O Pecado de Adão e a Encarnação [OASI]

ANTONIO ORBE — ANTROPOLOGIA DE SÃO IRINEU

A dúvida ainda pode surgir: existe uma conexão entre o pecado de Adão e a encarnação do Verbo?

Na teologia de Santo Irineu, supondo a dispensação da saúde humana por meio de uma história progressiva em direção à perfeita semelhança aos olhos do Pai, o Verbo teria se encarnado se Adão não tivesse pecado? No regime de um Adão inocente, o Filho teria assumido a natureza humana?

De um ponto de vista complementar, o crime do homem no Paraíso influenciou ou não a encarnação do Verbo?

Seria útil analisar sistematicamente o pensamento dos escritores pré-nicenos. Não conheço nenhum estudo sério. A grande maioria dos Padres pós-nicenos defende o mesmo. O Verbo se encarnou para a redenção da humanidade. Se Adão não tivesse transgredido, o Logos teria perseverado no seio do Pai, sem uma mãe.

Essa posição se deve em grande parte a um preconceito contra Ário. De acordo com uma exegese muito geral de Pv 8.224 entre os pré-nicenos: o Verbo (= Sabedoria) foi concebido e gerado antes da criação como instrumento de Deus para fazer o mundo.

Quando a Sabedoria (= Verbo) disse: “O Senhor me criou (= me deu consistência) como princípio de seus caminhos para fazer suas obras”, ela deu a base para atribuir-lhe a missão de fazer o mundo e também de sustentá-lo, de salvá-lo. Uma Palavra criadora e salvadora foi anunciada muito antes do aparecimento humano.

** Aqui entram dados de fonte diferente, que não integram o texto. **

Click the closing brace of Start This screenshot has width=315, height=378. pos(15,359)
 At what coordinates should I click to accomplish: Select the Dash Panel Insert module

Embora a encarnação da Sabedoria não tenha sido explicitamente formulada, não era permitido excluí-la. Assim como a criação do homem não foi anunciada explicitamente.

A teologia dos apologistas seguia, em grande parte, essa linha. Seu Logos não era apresentado em coeternidade com Deus, mas como o fruto de uma decisão positiva do Altíssimo de se manifestar por meio dele ao mundo e ao homem. Pessoalmente alcançável, o Verbo foi gerado como a imagem do inatingível, a fim de torná-Lo conhecido pelos homens. Esse conhecimento divino constituía — no plano geral — a saúde do homem.

Seria ousado descobrir na geração divina do Logos o destino de salvar o homem por uma verdadeira “humanização” que prolongaria, como por uma segunda gênese, a primeira?

O que alguns dos pré-nicenos viram, os seguidores de Ário entenderam sem dificuldade, adaptando-o à sua tese. A encarnação do Verbo representaria o salto óbvio da primeira para a segunda gênese, a transição da missão criativa para a salvífica do Filho; sempre dentro da linha específica do Logos, a palavra (criativa e salvífica) de Deus.

Antes de Ário, quando toda a economia da saúde, desde o início da Trindade, estava orientada para a manifestação de Deus ao homem por meio do Filho, ninguém tinha qualquer escrúpulo em prolongar a geração do Verbo até sua encarnação. Ambas as fases responderam à natureza pessoal do Verbo, a forma do Deus sem forma, destinada a exaltar o homem humana e divinamente para o conhecimento do Pai.

O pecado era marginal. A dispensação divina não poderia de forma alguma depender dele. Por um lado, estaria a trajetória da saúde, governada por Deus, e, por outro, a resposta do indivíduo, nunca decisiva ou determinante.